La situación de violencia y los primeros heridos y afectados por las circunstancias de caos en la ciudad, motivaron al jefe de la tropa de scouts, del grupo 6 de la iglesia de San Miguel, a convocarnos a los miembros para prestar servicios ante la calamidad. Nos asignaron en el área circundante al hospital Santo Tomás. Nos desplegamos para atender el tránsito en las calles de acceso y afuera del área de urgencia, donde entraban vehículos con los afectados.
El ulular de las sirenas, el chirrido de los neumáticos y el golpe de los frenos en el edificio de Urgencias creaban una sensación de pánico, que empezó a apoderarse de la gente agolpada frente a esas instalaciones de salud. Nosotros, que alcanzábamos edades entre los 14 y 16 años, tuvimos que hacer esfuerzos para tratar de mantener el orden de quienes gritaban, lloraban y clamaban justicia por las víctimas.
Algunas camillas con cuerpos totalmente cubiertos por sábanas ensangrentadas eran conducidas hacia el edificio de la Morgue, dos calles más allá del lugar de primera atención. Esos camastros rodantes también llevaban a otros hacia las salas del hospital, según el nivel de gravedad. Además, se utilizaban las sillas de ruedas para transportar a heridos de menor riesgo.
Hubo recuentos de cada situación. Pocos de los compañeros pudieron entrar al edificio de la Morgue y narraban sobre lo que vieron: “...los cuerpos estaban apilados en el suelo...” “...había unas camillas que tenían los cadáveres...” “...se pudo ver los restos quemados de quienes venían del edificio incendiado de la Pan American...” “... algunos muertos estaban irreconocibles por las perforaciones...” “... el olor era intenso e inaguantable...”.
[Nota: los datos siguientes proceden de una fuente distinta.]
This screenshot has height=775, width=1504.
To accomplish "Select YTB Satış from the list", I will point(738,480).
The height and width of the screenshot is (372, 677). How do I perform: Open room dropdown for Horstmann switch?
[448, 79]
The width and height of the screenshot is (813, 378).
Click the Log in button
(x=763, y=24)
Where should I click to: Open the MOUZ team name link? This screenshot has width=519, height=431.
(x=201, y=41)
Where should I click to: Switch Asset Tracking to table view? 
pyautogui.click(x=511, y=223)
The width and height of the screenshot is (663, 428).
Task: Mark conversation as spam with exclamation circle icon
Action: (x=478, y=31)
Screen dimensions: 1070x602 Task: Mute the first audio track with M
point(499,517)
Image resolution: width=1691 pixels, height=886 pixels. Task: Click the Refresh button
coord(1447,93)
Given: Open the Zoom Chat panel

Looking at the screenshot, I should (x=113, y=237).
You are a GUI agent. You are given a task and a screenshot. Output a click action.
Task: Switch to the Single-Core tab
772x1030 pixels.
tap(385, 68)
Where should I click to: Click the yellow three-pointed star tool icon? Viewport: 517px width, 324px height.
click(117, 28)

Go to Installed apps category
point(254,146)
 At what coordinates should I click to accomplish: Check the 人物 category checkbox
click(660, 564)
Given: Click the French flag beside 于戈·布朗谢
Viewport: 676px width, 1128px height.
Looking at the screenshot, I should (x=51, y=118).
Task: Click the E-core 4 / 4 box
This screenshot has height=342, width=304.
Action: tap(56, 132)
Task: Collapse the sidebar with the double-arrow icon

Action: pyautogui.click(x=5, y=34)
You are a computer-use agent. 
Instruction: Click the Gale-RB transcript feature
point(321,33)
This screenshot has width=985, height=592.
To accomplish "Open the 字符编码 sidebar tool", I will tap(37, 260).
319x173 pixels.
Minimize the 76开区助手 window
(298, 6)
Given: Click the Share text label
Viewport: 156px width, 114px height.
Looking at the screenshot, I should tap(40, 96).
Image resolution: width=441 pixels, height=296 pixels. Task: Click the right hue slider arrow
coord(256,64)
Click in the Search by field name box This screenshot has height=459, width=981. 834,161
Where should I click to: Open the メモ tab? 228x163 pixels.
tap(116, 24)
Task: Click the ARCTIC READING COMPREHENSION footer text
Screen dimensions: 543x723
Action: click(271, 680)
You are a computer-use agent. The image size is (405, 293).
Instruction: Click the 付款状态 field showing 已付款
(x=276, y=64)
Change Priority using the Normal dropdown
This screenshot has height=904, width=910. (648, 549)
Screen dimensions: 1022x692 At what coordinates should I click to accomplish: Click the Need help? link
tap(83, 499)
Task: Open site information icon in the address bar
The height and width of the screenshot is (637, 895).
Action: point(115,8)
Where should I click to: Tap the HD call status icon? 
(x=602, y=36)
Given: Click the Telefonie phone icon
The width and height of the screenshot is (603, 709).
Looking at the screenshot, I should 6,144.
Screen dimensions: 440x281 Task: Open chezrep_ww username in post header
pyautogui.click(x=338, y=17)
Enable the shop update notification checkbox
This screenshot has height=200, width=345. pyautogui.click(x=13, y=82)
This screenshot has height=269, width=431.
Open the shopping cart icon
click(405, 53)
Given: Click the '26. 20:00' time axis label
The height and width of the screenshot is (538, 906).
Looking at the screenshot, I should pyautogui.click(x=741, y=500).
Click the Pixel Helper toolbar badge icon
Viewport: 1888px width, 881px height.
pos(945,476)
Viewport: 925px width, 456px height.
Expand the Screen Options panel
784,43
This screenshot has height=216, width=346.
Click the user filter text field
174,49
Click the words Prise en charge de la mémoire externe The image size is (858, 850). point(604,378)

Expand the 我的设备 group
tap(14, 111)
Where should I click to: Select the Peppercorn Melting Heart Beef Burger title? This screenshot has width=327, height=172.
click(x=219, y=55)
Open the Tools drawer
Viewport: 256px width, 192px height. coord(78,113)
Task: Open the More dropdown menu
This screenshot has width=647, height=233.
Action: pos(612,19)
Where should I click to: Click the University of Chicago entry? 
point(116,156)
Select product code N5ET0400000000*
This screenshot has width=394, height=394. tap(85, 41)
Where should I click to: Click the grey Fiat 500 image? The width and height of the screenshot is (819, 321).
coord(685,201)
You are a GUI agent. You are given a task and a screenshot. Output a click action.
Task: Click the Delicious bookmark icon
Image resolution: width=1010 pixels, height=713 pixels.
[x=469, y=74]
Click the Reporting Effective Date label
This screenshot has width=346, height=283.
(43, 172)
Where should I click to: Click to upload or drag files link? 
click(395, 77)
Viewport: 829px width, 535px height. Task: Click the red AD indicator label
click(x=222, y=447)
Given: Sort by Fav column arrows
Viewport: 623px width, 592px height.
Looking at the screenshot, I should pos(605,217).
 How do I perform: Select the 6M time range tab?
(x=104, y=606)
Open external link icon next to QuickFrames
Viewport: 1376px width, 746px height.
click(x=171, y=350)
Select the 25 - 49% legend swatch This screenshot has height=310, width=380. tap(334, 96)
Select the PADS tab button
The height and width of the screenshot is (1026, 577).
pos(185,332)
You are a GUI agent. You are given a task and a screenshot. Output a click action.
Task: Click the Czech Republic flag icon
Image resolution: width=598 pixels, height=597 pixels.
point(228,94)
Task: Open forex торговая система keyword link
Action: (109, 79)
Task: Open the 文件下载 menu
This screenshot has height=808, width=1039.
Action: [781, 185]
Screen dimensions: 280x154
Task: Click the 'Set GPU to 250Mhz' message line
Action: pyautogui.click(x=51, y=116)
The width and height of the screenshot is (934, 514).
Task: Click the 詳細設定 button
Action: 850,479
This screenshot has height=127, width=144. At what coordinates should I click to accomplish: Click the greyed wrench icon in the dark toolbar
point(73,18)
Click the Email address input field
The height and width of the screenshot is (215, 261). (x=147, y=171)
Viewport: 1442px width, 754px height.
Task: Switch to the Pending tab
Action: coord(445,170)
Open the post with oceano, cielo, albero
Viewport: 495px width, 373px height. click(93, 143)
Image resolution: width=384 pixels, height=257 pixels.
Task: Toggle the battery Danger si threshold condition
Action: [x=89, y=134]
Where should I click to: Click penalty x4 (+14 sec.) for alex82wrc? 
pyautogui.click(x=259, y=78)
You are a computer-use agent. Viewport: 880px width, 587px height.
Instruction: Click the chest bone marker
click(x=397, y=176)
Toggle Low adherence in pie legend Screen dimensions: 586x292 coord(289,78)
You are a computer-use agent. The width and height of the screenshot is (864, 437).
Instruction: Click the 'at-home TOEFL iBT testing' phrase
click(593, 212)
A pesar del clima dantesco que se vivía con la emergencia en el hospital, pudimos trabajar para que todo fluyera. Adolescentes éramos todos los del grupo y tuvimos que pelear con conductores que querían entrar con sus vehículos por cualquier calle alrededor del lugar de las atenciones y, poco a poco, hubo que lidiar con el dolor, el pánico y los gritos de impotencia. Son retazos que guarda la memoria 61 años después.